**RECORDS FOR THE EXERCISE**.
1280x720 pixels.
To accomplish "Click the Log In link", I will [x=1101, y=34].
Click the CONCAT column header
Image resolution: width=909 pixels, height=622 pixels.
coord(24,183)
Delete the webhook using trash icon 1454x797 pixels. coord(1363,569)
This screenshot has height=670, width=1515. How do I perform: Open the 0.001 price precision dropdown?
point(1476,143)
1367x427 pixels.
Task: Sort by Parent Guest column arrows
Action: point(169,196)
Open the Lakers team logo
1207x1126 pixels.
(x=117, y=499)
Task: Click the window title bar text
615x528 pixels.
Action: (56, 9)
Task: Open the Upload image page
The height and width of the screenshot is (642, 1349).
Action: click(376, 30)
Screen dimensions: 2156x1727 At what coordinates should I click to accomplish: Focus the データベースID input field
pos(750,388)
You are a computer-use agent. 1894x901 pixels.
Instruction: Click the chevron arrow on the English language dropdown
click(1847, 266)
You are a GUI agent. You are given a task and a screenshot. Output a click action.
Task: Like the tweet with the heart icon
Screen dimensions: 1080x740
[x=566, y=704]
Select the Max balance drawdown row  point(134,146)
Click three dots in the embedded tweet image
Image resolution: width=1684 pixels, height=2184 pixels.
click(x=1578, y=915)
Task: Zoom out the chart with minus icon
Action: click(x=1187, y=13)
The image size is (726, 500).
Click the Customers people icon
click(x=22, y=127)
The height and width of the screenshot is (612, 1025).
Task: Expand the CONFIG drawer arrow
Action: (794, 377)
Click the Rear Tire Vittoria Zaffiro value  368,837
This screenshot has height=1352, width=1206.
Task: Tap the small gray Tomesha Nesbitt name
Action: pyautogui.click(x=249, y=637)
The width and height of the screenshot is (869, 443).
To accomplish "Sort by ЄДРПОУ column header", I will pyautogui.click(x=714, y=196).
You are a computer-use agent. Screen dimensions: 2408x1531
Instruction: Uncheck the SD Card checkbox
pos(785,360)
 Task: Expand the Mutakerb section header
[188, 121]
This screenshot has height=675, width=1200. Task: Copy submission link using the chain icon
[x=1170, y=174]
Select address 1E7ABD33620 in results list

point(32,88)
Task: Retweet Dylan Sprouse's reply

**TASK BRIEF**. Give back precisely the lines above that start at the line containing "You are a GUI" and end at the line containing "Click three dots in the embedded tweet image", inclusive. No other lines belong in the output.

**TASK RESULT**.
You are a GUI agent. You are given a task and a screenshot. Output a click action.
Task: Like the tweet with the heart icon
Screen dimensions: 1080x740
[x=566, y=704]
Select the Max balance drawdown row  point(134,146)
Click three dots in the embedded tweet image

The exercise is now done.